CranberrySaucyJack · 19/12/2013 20:19

It's not OK to armchair-diagnose someone as having a medical condition just because you think they behave like a cunt.

It's hugely ignorant, and offensive to genuine sufferers.

Tinks42 · 19/12/2013 20:21

Well you know full well the man is an arse of the highest order but if you don't want to find a job elsewhere then you'll just have to get on with it really.

SpikeyChristmasTree · 19/12/2013 20:22

Do people actually understand what Borderline Personality Disorder is? It certainly isn't anything that is mentioned in the OP.

XmasLogAndHollyOn · 19/12/2013 20:24

Being an utter cunt is not a mental illness.

MunchMunch · 19/12/2013 20:24

Could you not report him for threats to kill? It sounds very very stressful and tbh I would be taking his threats very seriously and would leave purely for that reason.

candycoatedwaterdrops · 19/12/2013 20:26

What CranberrySaucyJack said! Not sure why you included BPD in there? Do you even know what it is?
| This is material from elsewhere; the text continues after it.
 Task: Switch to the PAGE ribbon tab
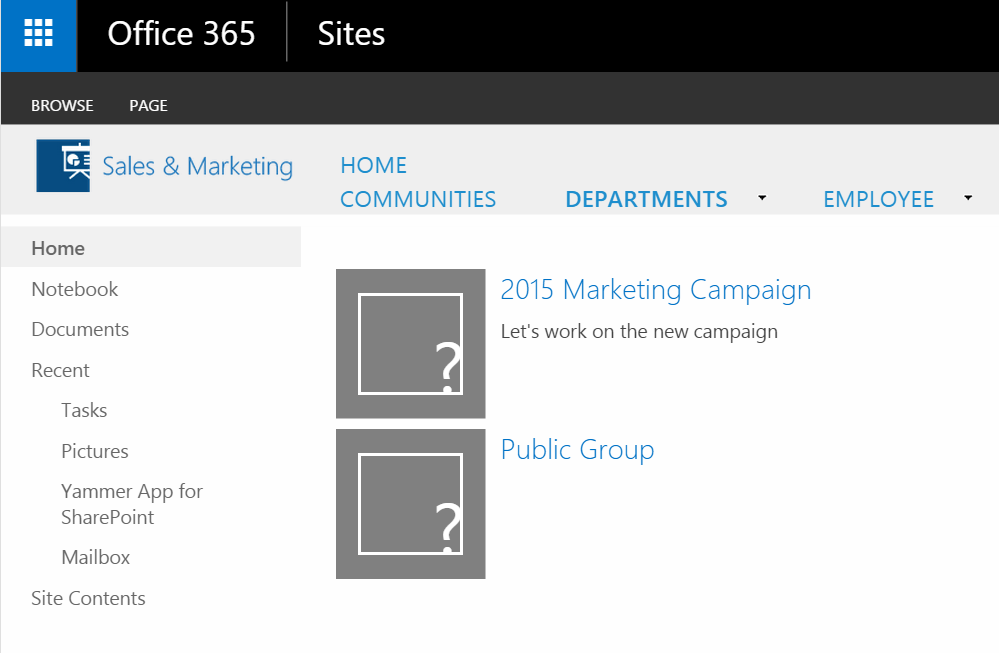point(148,106)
Tinks42 · 19/12/2013 20:27

Rather than becoming indignant an being worse than the OP due to her flippant comments that were probably not meant...maybe it would be a good thing if people with the disorder would explain it?
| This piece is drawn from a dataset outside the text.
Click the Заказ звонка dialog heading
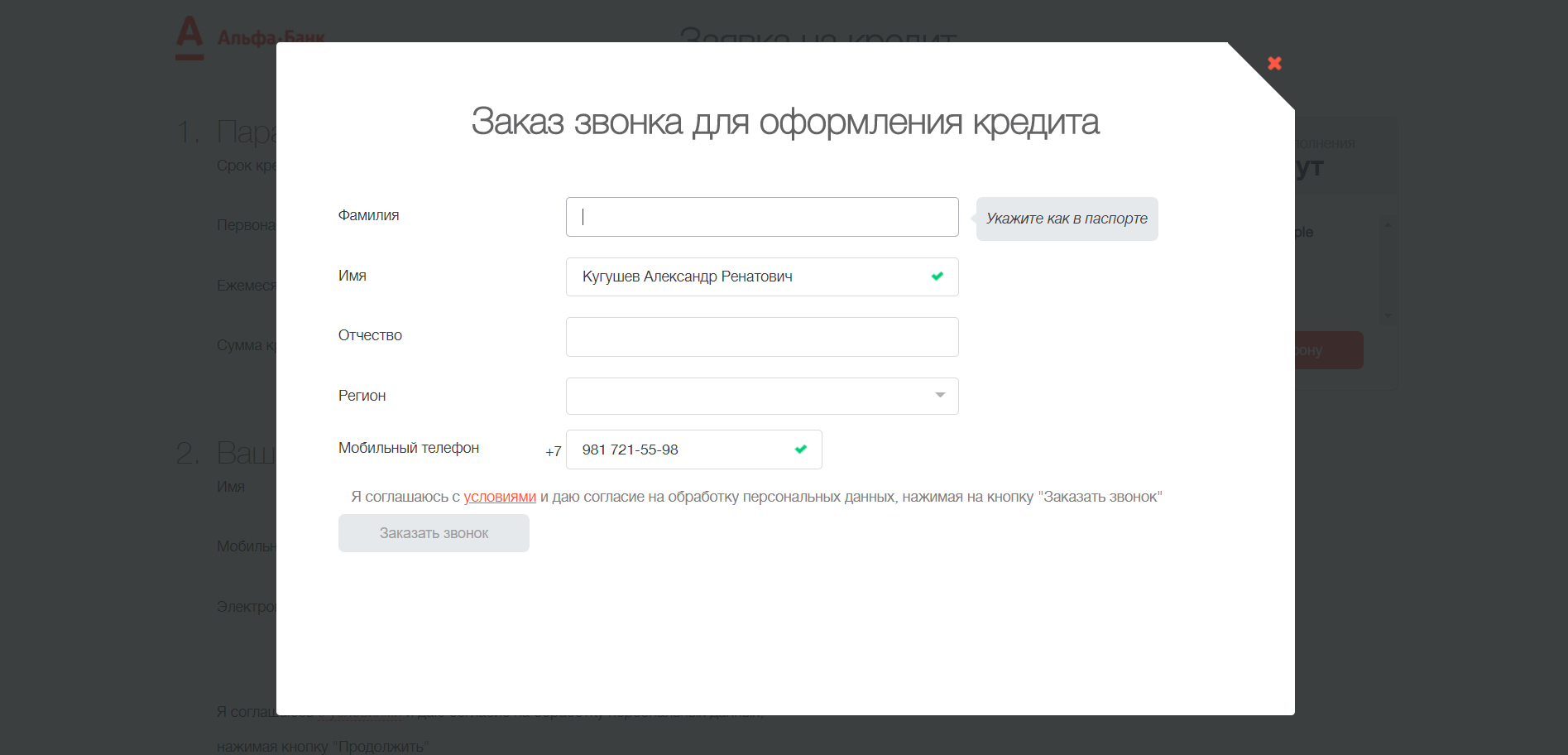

CrohnicallySick · 19/12/2013 20:28

But disablist means somehow treating disabled people as lesser citizens, and I can't see any evidence of that in her OP.

And she hasn't tried to armchair diagnose- she's asking if it is a possibility that the man has something else going on, or if he is just rude. Not saying that he definitely has a mental illness.

Bekindtoyourknees · 19/12/2013 20:28

I think I just wanted to get an opionion as to whether I was being over-sensitive. I don't want to leave my job - I'm good at it and have bills to pay. I'm a single parent, it fits with my lifestyle.

I'm sorry if I've offended anyone re: MH issues - I do have experience in coping with psychiatric problems

OP posts:
XmasLogAndHollyOn · 19/12/2013 20:29

Oh get lost Tinks42. Why should someone with a mental illness have to explain it to everyone just to prove that one of it's diagnostic criteria isn't "being a cunt".

Look OP. He sounds vile. He's a bully and your management is incredibly weak, so he knows he can get away with it and does.

He's not mentally ill, he's a poorly managed bully.

Tinks42 · 19/12/2013 20:31

OP the man is a total arse no matter whats going on, he's not going to change, you either take no notice of his ridiculous outbursts which is hard but it can be done, or leave.

XmasLogAndHollyOn · 19/12/2013 20:32

For those of you who need it explaining change the title from

Narcissist, Psychopath, Borderline Personality Disorder or just plain fucking rude!

to

Aids, Cancer, Multiple Sclerosis, or just plain fucking rude!

Because a mental illness is no more an indicator of being a twat than a physical condition is.

Tinks42 · 19/12/2013 20:32

Please don't be so rude Xmas, its uncalled for.